Думать о проваленных с треском в последнее время в России операциях своего ведомства «Золото Северной Пальмиры» и «Аrgentum» Риббентропу не хотелось. Это в прошлом. Непременно хотелось думать о новых, интересных приобретениях в России…
Рейхсминистр вызвал к себе полковника Шульца, главного разведчика министерства, и спросил:
– Кто из наших людей сейчас работает на ленинградском направлении?
– Легально к группе армий «Север» прикомандирован майор Свенберг, нелегально в Ленинграде работает офицер под псевдонимом Сонет.

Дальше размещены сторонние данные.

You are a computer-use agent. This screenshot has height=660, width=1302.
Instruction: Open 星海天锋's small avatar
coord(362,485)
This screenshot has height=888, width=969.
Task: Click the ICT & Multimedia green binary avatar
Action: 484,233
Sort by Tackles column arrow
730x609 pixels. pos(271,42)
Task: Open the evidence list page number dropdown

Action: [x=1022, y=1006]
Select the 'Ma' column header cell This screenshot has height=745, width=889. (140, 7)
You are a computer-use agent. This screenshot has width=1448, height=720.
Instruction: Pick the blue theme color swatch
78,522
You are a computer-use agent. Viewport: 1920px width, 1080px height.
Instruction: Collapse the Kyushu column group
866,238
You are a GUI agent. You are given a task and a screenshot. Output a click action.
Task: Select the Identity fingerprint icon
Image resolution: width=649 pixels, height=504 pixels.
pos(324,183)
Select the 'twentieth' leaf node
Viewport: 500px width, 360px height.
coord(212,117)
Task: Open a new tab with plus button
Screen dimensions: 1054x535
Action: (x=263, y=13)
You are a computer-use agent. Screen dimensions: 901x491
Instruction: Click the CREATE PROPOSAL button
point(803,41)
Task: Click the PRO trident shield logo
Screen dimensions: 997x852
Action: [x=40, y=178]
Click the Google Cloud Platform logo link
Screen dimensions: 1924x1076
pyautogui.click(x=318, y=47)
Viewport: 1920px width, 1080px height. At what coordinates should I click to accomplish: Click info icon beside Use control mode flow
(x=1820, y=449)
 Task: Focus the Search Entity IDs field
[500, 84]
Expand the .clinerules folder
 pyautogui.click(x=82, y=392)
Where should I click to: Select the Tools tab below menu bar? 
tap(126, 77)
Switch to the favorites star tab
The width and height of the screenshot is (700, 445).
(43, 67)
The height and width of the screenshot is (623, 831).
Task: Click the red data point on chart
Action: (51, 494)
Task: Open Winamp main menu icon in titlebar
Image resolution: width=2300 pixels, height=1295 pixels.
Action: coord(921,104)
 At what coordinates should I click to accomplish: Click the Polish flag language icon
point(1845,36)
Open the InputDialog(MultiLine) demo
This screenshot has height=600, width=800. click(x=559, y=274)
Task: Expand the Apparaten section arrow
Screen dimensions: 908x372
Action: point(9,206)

У рейхсминистра была прекрасная память. Но майора он никак не припоминал. А вот офицера, скрывающегося под псевдонимом Сонет, неплохо знал.
– До войны наши люди хорошо работали в Ленинграде, – медленно, в раздумьи вымолвил Риббентроп. – Были выявлены и налажены контакты с рядом серьезных коллекционеров, через них мы приобрели некоторые художественные работы. Надо поднять эти материалы, проанализировать и наиболее полезные передать Сонету. Он толковый офицер, должен правильно сориентироваться…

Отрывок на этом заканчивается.